‘Adrian Dominican Sisters Receive Sister Katherine Frazier into Novitiate’
August 12, 2016, Adrian, Michigan – During a special August 8 Liturgy marking the feast day of their founder, St. Dominic, the Adrian Dominican Sisters formally received Sister Katherine Frazier as a novice.
Sister Katherine will begin her 10-month, canonical period in the Collaborative Dominican Novitiate in St. Louis in mid-August. There, she and two novices from the Dominican Sisters of Peace will experience Dominican community life, prayer, study, and ministry as they discern their call to vowed life.
Sister Katherine, a native of Fort Wayne, Indiana, entered the discernment process with the Adrian Dominican Sisters as a pre-candidate two years ago. During this period, she continued her ministry as director of the Bishop Donald Trautman House at Gannon University in Erie, Pennsylvania, while connecting as often as possible with the Adrian Dominican Sisters.
She formally became a Candidate – entering into full-time discernment with the community – on the Feast of St. Dominic in 2015. During this past year, she studied the Congregation’s identity and history and ministered in Adrian and Detroit, Michigan, and in New Orleans.
The older of the two daughters of Lee and Lynne (McKenna) Frazier, Sister Katherine holds a bachelor’s degree from St. Mary’s of Notre Dame, Indiana, and a MPhil in world archaeology from the University of Cambridge in Cambridge, England.
During the Rite of Reception, Sister Patricia Siemen, OP, Prioress of the Adrian Dominican Congregation, formally examined Sister Katherine on her desire to be “received into the Congregation of the Dominican Sisters of Adrian as a novice, and to experience more fully [their] way of life in faithful observance of [their] Rule and Constitution.” Sister Katherine received a copy of the Congregation’s Constitution with the mandate to study and reflect on that document as she continues her mutual discernment with the Congregation.

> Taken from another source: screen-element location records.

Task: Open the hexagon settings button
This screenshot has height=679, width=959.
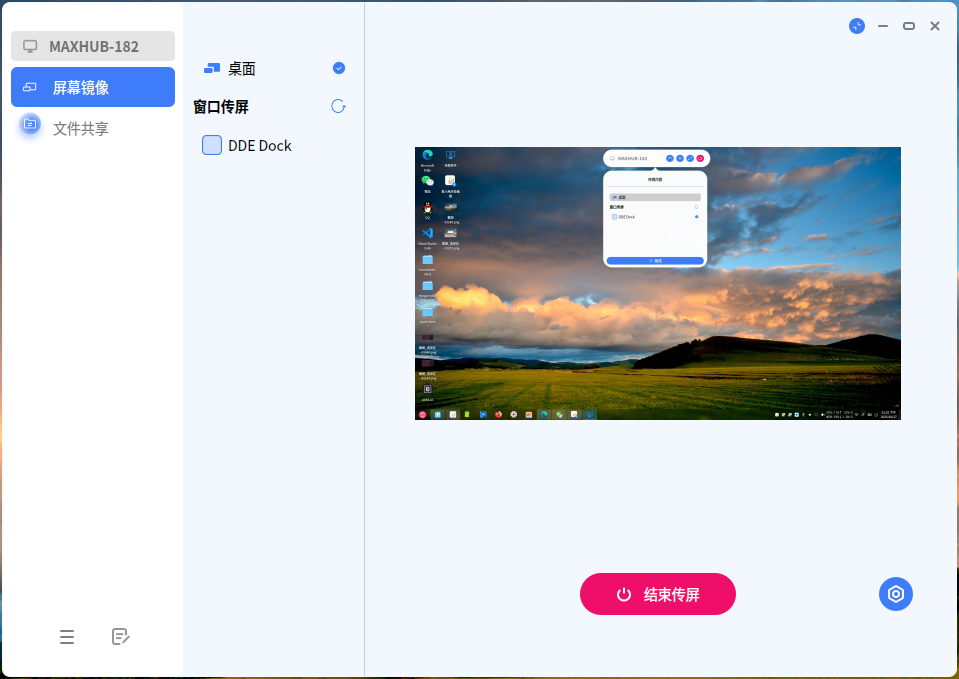Action: (896, 594)
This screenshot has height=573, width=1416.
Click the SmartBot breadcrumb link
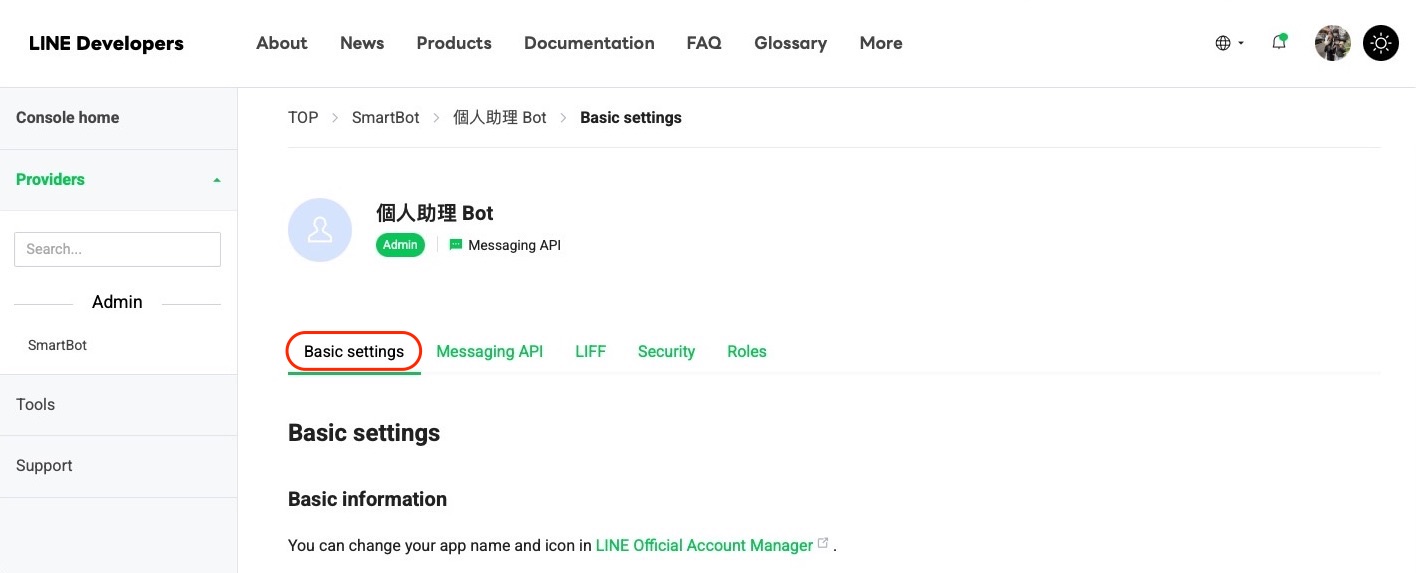click(x=386, y=117)
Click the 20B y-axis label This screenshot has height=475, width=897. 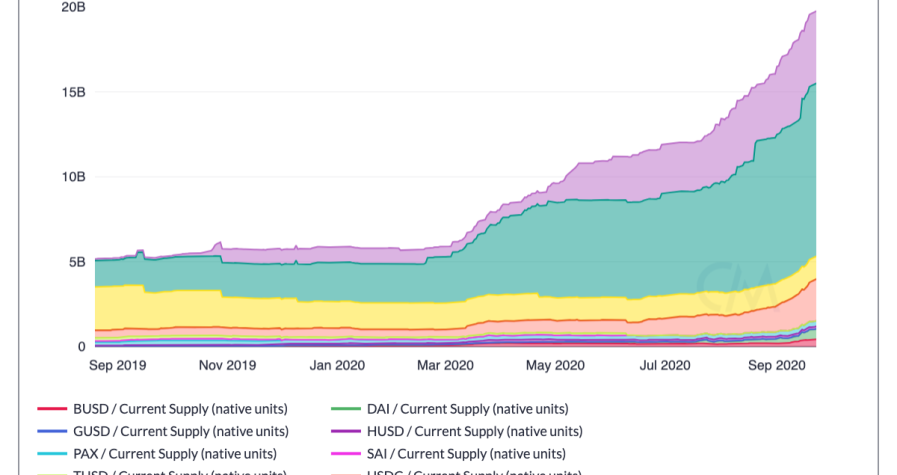coord(73,7)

The Liturgy was also a special celebration of the 800th anniversary of the foundation of the Order of Preachers, more popularly known as the Dominicans. Noting this anniversary in her reflection, Sister Pat described Dominicans as “men and women who for 800 years have been bringing good news to mountain tops and in the city streets.” She speculated that St. Dominic – who had compassionately refuted the heresy of his day that the material world is evil – would want today’s Dominicans to preach “a salvation of liberation, compassionate, and wholeness” and address today’s heresies of individualism and excessive materialism.